Supplied text =>
============================================================

You should have at least three sizes of frying pans—a large one 11 inches across its top diameter, a medium, or 10-inch, pan, and a smaller, 7- to 8-inch, pan for single servings and crêpes. You will probably end up with many more, some of one material, some of another, and each your pet for certain techniques.

CHICKEN FRYERS

The straight-sided frying pan known as a sautoir in French and as a chicken fryer here, is useful, of course, for fried chicken, but it is also good for chicken sautés and fricassees, beef stews, fish stews, and numerous vegetable dishes. Because the cooking usually takes place on top of the stove, it must be of heavy material. The traditional shape (A and B) is typical of the French copper sautoir and of the American professional cast aluminum; the sides are 2¼ to 2½ inches high. The deep chicken fryer (C) is of cast iron; this is a fine cooking utensil, but remove foods from it as soon as they are done to prevent discoloration.

============================================================

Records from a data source

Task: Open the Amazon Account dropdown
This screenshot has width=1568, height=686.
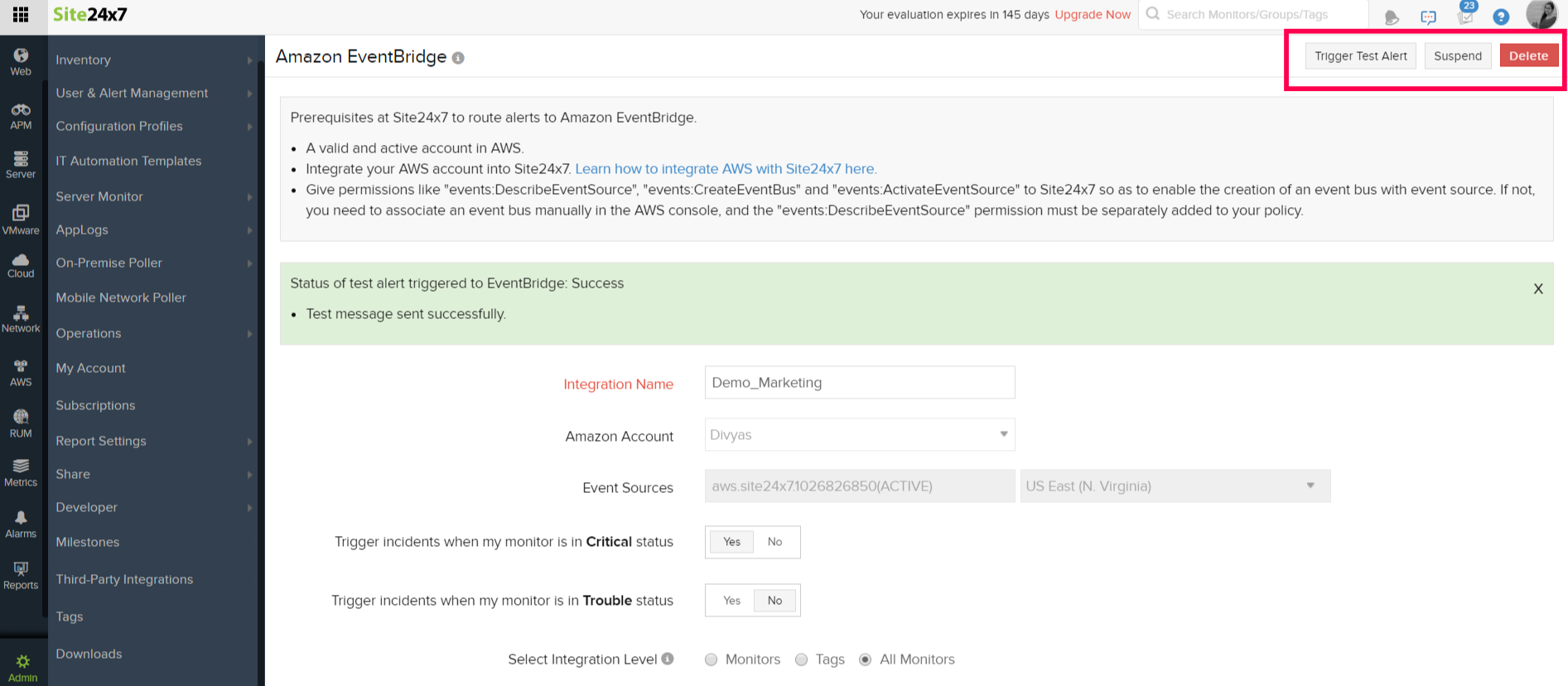Action: tap(859, 435)
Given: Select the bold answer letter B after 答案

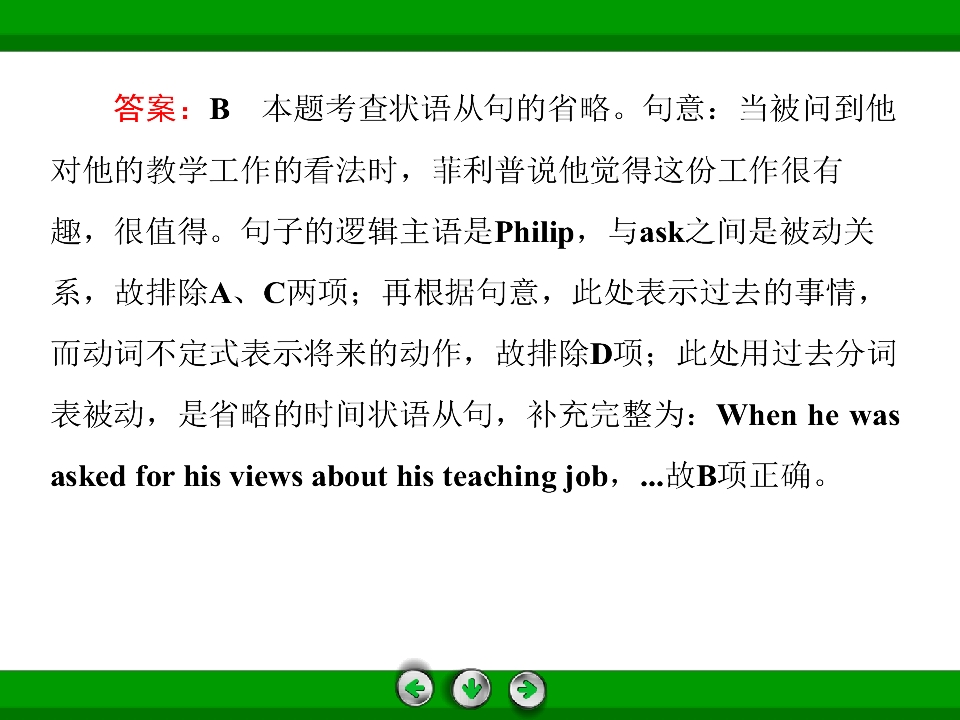Looking at the screenshot, I should pos(220,109).
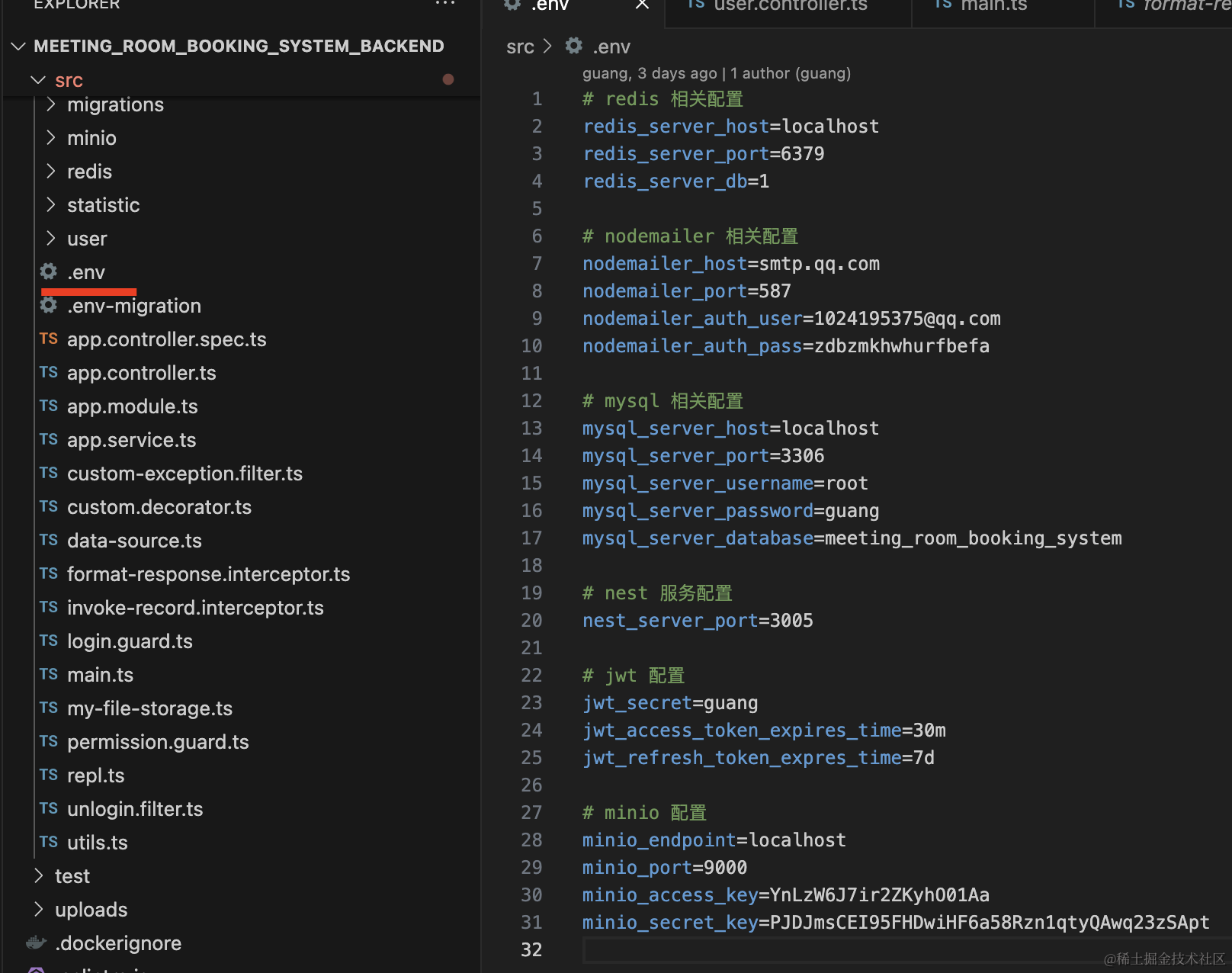Click the TS icon of app.module.ts

(49, 406)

============================================================

Tasks =>
1. Decide whether each statement agrees with the passage on frying pans, answering yes or no and quoting the words that settle it: (a) A medium frying pan is 10 inches across. (b) The chicken fryer is suited only to fried chicken. (c) The deep chicken fryer (C) is made of copper.
2. According to the passage on frying pans, what is the straight-sided frying pan called in French?
3. Using the passage on frying pans, explain why a chicken fryer must be made of heavy material.
These records were drawn from a different source than the passage on frying pans.

Answers by task =>
1.
(a) Yes: "a medium, or 10-inch, pan"
(b) No: "but it is also good for chicken sautés and fricassees, beef stews, fish stews, and numerous vegetable dishes"
(c) No: "The deep chicken fryer (C) is of cast iron"

2. It is called a sautoir.

3. A chicken fryer must be made of heavy material because the cooking in it usually takes place on top of the stove.